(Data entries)
*****
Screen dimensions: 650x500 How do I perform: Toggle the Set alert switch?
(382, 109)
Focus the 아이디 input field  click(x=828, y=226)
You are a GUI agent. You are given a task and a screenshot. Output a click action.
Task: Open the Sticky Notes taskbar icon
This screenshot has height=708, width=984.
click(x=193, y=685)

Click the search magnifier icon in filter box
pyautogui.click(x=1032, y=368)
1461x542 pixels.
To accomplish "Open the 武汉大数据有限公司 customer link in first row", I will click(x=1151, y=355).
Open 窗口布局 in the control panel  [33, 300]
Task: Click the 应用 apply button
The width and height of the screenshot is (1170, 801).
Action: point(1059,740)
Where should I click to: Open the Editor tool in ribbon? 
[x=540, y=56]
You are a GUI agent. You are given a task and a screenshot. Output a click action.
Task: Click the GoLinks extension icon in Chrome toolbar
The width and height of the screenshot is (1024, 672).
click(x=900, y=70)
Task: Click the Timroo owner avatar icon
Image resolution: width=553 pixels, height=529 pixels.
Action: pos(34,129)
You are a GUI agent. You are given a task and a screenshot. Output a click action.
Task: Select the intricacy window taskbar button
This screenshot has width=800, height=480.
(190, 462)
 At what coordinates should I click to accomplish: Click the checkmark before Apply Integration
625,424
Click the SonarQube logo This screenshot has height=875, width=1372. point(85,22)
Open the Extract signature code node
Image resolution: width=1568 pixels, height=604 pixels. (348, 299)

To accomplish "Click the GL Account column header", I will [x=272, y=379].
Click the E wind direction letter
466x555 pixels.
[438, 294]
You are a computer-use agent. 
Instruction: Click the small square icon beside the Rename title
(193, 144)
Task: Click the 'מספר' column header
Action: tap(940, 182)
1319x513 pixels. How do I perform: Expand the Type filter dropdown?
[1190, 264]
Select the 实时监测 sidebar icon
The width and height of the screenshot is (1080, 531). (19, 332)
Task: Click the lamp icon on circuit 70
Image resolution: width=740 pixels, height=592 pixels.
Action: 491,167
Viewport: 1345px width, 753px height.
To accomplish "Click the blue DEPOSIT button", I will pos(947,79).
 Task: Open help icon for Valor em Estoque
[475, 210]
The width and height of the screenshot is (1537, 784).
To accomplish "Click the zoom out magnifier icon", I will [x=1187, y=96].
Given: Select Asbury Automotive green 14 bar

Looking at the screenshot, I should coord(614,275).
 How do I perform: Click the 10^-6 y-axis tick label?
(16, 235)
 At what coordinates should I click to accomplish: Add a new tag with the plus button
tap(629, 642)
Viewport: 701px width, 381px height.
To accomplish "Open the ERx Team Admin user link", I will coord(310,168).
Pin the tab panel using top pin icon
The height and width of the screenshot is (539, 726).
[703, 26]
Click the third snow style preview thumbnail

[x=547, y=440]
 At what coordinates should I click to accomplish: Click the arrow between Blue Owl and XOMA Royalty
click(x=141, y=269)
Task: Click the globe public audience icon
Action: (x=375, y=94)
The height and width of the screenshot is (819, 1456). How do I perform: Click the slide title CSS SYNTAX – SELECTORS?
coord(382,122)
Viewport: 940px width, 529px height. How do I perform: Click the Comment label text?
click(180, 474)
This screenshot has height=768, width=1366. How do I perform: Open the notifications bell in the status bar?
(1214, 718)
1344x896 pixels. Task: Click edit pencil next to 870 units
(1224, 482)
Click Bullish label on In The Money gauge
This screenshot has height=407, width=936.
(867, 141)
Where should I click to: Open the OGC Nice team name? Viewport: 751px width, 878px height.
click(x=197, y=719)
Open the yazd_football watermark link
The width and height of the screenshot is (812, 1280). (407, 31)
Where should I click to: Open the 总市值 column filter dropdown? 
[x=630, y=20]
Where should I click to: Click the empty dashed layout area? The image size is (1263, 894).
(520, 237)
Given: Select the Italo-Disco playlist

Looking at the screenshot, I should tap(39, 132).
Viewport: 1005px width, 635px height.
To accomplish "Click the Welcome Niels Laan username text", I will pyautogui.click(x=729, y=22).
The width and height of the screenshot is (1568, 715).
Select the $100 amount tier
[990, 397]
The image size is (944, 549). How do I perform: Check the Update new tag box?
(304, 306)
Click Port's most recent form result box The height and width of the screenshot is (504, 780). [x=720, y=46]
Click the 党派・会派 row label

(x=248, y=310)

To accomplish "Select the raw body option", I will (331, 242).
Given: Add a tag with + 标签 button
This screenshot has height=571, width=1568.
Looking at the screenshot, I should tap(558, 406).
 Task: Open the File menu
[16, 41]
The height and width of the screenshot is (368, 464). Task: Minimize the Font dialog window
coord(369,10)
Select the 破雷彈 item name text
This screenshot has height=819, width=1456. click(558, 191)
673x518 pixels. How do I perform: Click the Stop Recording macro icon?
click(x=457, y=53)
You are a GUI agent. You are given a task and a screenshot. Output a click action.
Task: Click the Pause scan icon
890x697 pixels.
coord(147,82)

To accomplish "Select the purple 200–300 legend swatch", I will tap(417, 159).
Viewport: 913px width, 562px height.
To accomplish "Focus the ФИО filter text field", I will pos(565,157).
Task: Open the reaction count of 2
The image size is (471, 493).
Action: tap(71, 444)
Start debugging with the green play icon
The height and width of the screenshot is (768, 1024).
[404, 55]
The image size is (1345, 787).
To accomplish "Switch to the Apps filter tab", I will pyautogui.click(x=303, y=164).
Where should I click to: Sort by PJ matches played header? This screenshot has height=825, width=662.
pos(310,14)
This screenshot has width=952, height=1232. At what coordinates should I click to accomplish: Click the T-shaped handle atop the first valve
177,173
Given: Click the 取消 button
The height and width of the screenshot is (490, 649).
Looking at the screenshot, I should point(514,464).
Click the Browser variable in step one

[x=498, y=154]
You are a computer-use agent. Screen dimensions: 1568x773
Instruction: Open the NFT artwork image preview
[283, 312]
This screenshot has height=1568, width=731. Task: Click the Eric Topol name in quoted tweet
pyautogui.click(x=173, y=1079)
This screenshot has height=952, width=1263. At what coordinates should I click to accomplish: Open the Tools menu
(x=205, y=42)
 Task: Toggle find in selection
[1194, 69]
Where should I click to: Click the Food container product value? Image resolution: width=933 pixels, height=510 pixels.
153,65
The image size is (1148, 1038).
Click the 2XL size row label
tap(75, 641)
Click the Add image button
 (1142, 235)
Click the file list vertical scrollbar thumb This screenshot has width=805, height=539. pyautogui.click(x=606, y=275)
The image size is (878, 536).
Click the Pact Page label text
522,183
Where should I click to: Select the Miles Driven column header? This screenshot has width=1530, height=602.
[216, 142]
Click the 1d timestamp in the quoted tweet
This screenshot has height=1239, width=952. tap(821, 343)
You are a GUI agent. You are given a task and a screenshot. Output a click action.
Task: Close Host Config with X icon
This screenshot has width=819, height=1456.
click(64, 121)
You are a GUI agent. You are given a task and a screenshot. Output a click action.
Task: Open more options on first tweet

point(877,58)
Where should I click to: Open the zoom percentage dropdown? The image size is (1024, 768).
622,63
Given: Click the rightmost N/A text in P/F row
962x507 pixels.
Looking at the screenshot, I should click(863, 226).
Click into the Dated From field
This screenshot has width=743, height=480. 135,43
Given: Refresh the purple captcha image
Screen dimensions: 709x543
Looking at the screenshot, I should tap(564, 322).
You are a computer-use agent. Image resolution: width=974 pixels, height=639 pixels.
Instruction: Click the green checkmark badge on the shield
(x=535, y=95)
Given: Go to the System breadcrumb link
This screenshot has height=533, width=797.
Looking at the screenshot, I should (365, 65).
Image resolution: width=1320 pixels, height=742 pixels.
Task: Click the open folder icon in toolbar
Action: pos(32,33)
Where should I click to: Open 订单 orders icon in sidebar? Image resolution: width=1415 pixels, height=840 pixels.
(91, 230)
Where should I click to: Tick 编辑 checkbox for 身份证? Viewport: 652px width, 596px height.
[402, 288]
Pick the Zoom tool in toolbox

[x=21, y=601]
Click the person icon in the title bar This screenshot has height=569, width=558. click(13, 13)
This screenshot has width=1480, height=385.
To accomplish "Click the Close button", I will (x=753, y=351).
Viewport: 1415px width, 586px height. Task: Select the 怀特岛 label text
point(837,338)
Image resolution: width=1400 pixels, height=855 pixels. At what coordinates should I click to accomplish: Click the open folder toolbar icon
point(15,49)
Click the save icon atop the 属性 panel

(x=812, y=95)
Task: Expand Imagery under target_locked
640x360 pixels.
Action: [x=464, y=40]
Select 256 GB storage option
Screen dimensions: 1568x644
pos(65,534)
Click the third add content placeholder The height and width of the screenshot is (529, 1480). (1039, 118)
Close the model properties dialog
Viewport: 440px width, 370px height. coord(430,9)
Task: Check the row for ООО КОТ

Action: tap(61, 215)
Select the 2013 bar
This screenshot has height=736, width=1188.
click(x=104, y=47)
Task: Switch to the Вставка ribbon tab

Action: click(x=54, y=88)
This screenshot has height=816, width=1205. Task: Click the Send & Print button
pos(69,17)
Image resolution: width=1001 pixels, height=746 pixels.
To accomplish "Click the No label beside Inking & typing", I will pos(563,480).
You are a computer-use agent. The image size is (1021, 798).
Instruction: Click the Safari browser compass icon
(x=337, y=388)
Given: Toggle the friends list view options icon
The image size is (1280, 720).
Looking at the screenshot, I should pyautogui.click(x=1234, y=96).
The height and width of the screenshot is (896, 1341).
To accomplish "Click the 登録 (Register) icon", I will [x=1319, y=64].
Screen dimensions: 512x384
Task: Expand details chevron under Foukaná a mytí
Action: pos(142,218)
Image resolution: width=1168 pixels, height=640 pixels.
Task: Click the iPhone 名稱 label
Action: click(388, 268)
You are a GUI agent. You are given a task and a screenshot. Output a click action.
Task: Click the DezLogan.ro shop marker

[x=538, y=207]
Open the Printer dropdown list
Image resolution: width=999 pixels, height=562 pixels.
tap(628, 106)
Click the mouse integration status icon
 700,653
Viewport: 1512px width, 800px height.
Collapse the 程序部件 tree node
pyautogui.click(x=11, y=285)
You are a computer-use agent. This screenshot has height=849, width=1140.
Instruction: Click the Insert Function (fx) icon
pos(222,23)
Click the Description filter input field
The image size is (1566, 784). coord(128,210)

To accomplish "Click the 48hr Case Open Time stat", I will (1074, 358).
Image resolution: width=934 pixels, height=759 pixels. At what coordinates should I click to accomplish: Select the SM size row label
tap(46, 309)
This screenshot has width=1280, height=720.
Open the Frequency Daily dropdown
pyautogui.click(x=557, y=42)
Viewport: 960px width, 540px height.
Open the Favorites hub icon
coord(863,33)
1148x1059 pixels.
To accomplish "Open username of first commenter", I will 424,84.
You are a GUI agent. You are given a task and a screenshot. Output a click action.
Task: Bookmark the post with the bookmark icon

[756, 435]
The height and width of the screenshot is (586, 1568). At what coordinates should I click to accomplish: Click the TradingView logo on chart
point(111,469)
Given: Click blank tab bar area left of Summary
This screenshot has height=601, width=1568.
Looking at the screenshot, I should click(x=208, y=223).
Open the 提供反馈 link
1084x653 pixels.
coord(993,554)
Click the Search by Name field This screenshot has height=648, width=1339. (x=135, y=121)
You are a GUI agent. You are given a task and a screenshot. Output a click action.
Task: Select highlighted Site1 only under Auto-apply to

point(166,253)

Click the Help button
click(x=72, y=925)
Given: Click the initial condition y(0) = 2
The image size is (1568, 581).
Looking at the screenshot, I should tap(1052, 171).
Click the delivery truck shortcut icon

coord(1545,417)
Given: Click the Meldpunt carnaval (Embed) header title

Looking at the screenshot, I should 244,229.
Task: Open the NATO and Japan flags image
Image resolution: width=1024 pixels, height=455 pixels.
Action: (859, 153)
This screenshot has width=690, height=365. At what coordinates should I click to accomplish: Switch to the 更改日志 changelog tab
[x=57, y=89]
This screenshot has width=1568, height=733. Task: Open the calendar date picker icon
*****
TASK ▸ Every line that contains "username" should be copied out of the data.

WRITTEN RESPONSE ▸
To accomplish "Click the Welcome Niels Laan username text", I will pyautogui.click(x=729, y=22).
To accomplish "Open username of first commenter", I will 424,84.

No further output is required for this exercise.